■ GIVEN DATA ■
++++++++
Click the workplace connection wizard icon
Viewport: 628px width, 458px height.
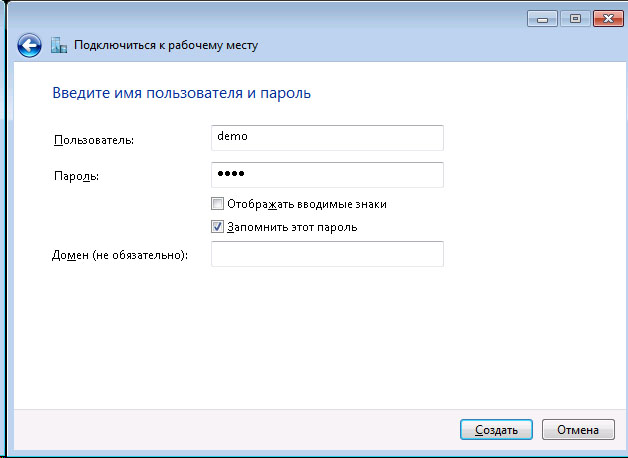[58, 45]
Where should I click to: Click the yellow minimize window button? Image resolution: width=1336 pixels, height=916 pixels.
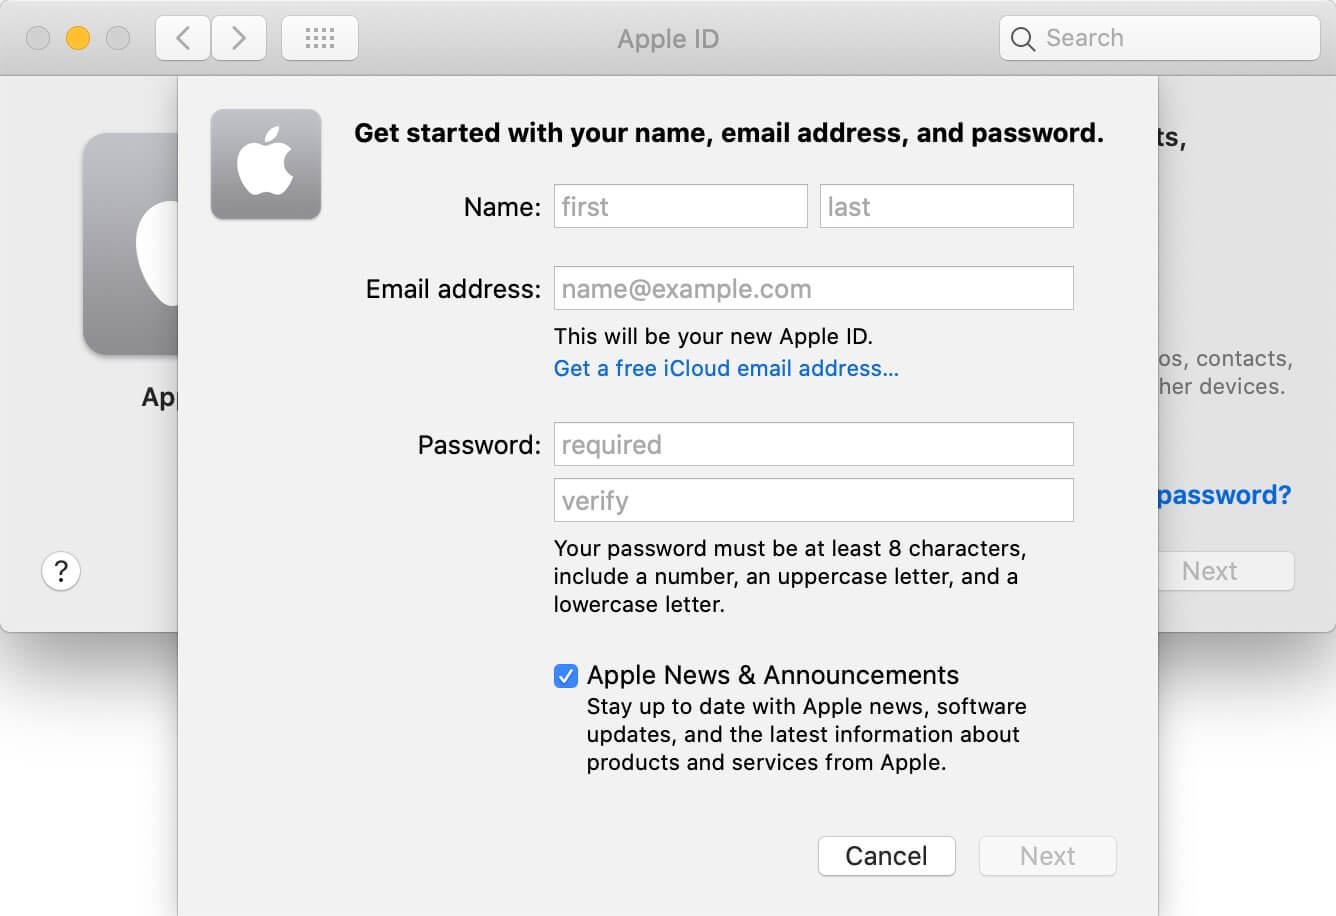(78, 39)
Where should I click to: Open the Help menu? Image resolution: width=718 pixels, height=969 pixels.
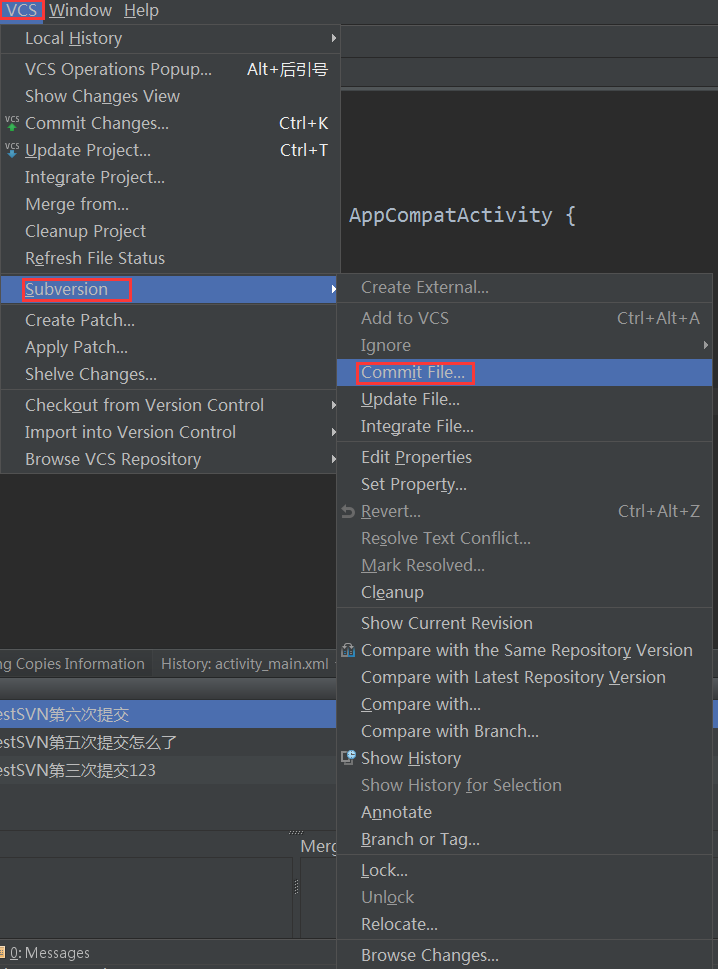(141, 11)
++++++++
■ DESCRIPTION OF THE TASK ■
Copy out the listing above in full and leave out its pictures.

■ REPLY TO THE EXERCISE ■
Click the workplace connection wizard icon
Viewport: 628px width, 458px height.
[58, 45]
Where should I click to: Click the yellow minimize window button? Image resolution: width=1336 pixels, height=916 pixels.
(78, 39)
Where should I click to: Open the Help menu? Image resolution: width=718 pixels, height=969 pixels.
(141, 11)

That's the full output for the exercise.